Cependant, aujourd’hui, la question est telle : y aura-t-il encore une Europe ? Une Europe européenne, aimée des peuples ? Notre Europe ?
Ou bien met-on sur pieds, sous ce nom, un grand ensemble –un géant économique- intégré à la partie riche de ce monde, mais sans lien avec ce qui fit, dans le passé, sa force et sa grandeur ?

Certes, l’Europe actuelle est fort différente de celle du passé. Et la diversité de la population actuelle pose des problèmes nouveaux.
Quelle réponse leur donner ?

Fondamentalement, deux attitudes se présentent à nous.
- La première est de renvoyer hors de nos frontières tous ceux dont le passé et la culture sont perçus comme différents. A mon sens, ce serait là un « réalisme » à courte vue, et d’ailleurs une option impossible à mettre en oeuvre.
- La seconde est d’inventer une nouvelle Europe. Une Europe qui n’a jamais existé et dont les prémices ont encore du mal à émerger.

Un exemple pris dans domaine religieux.
- Jamais l’Europe n’a compté ces millions de musulmans qui forment une part importante de sa population. Jamais non plus les christianismes officiels n’ont compté aussi peu de fidèles.
- Dans le même temps, cependant, des « communautés de base » font preuve d’un dynamisme et d’une ouverture extraordinaire –malgré la pesanteur d’une institution trop ancrée dans son passé.

Par parenthèse, notons que les critiques laïques ou protestantes devraient tenir compte de l’existence d’un catholicisme populaire qui –sans rien renier de ce qu’il considère comme essentiel, et dans la foulée du concile de Vatican II- tente de prendre la mesure du monde qui se construit.

La question posée, aujourd’hui, concerne la diversité culturelle et religieuse de l’Europe qui se profile. L’Islam a sa place dans ce concert. C’est là un fait nouveau : des millions d’européens sont aujourd’hui musulmans. Et demain plus encore.

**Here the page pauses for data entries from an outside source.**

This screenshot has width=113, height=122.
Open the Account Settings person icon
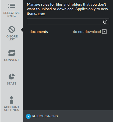tap(12, 100)
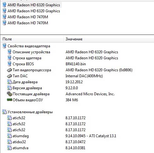The height and width of the screenshot is (153, 154).
Task: Click the Установленные драйверы group icon
Action: (x=4, y=112)

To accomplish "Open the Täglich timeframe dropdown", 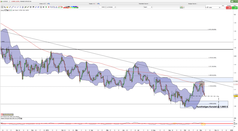I will click(x=148, y=7).
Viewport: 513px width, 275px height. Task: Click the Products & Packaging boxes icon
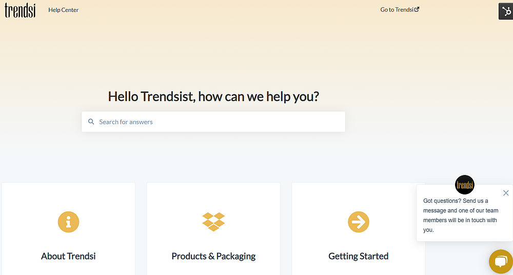click(213, 222)
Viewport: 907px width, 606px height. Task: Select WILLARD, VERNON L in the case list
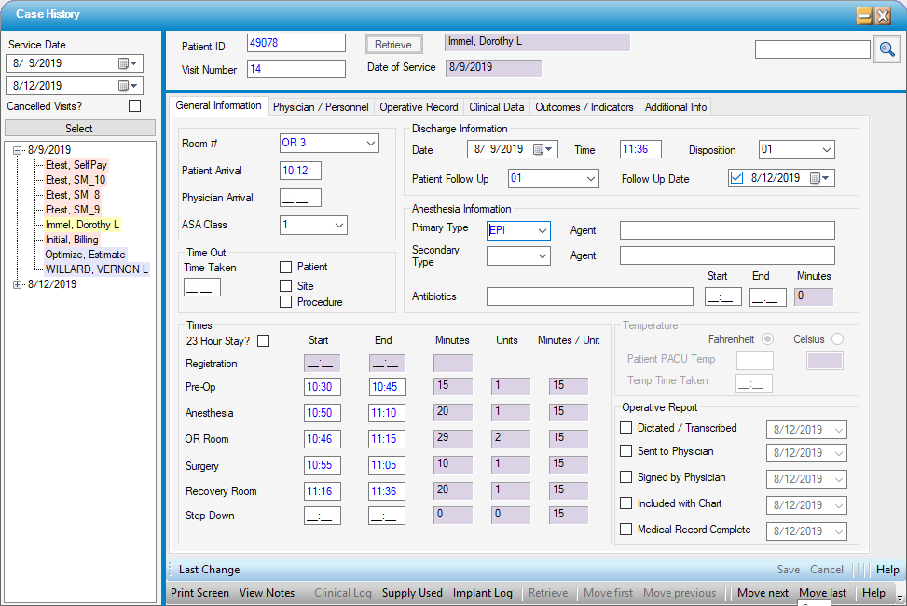pyautogui.click(x=96, y=269)
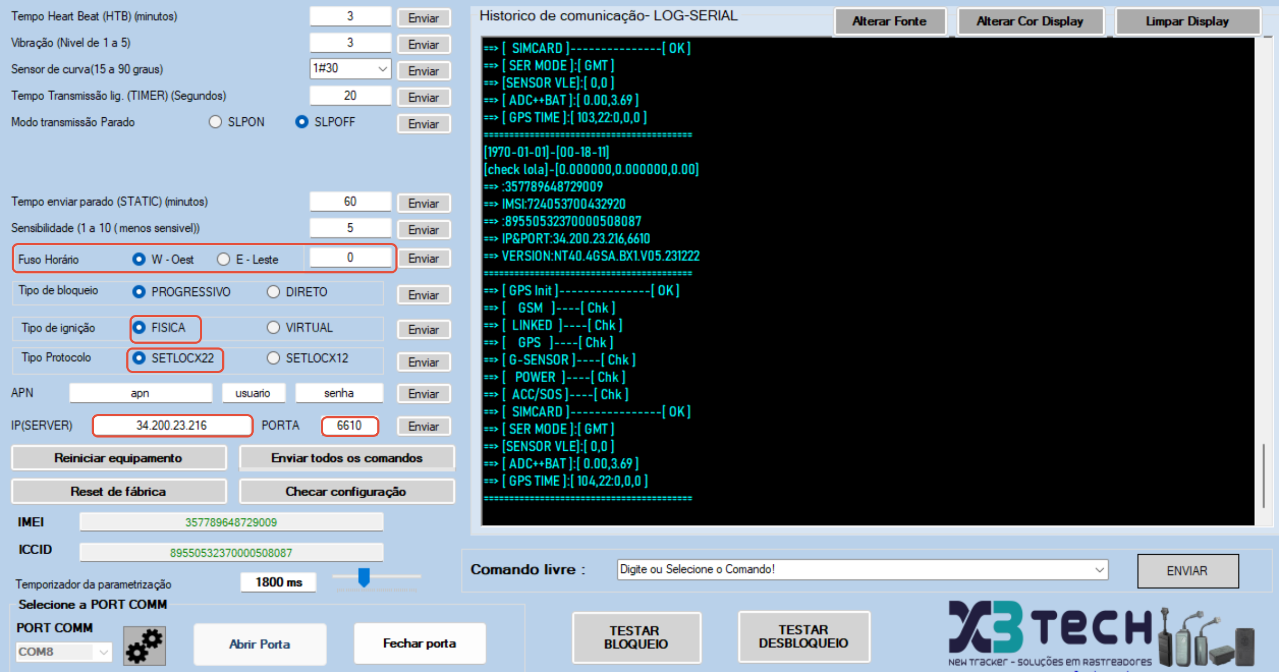The height and width of the screenshot is (672, 1279).
Task: Click Checar configuração button
Action: (x=346, y=491)
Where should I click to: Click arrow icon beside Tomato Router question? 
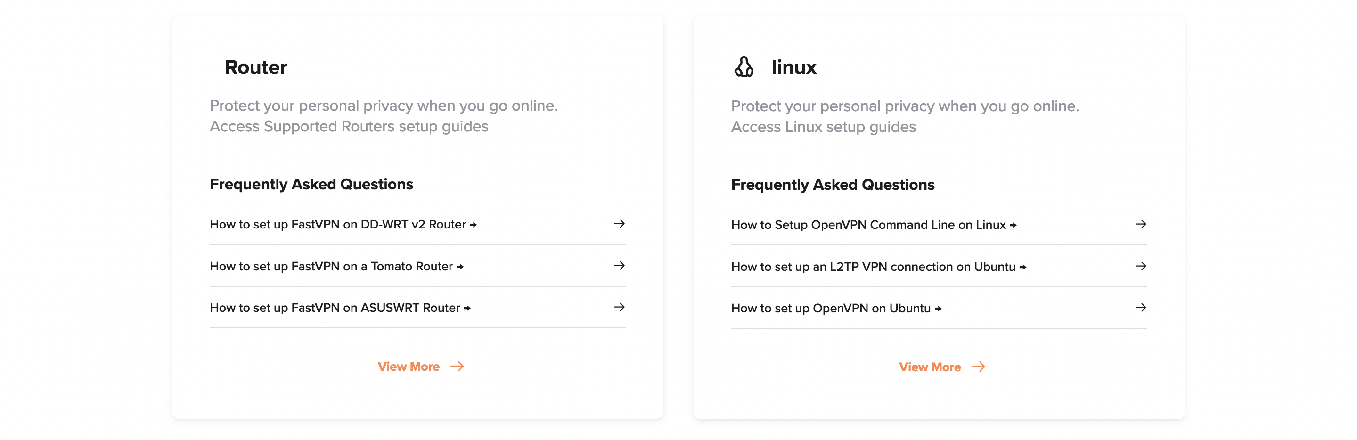click(619, 266)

Ce qui fut –au temps d’Esdras et Néhémie- une décision rendue nécessaire par une question de survie, serait aujourd’hui une erreur. Dire cela n’est pas critiquer la décision jadis prise, dans un contexte culturel et religieux tout autre que celui que nous connaissons. Mais il importe de reconnaître la nécessaire diversité actuelle et sa richesse potentielle. Malgré la pluie, telle est notre attente.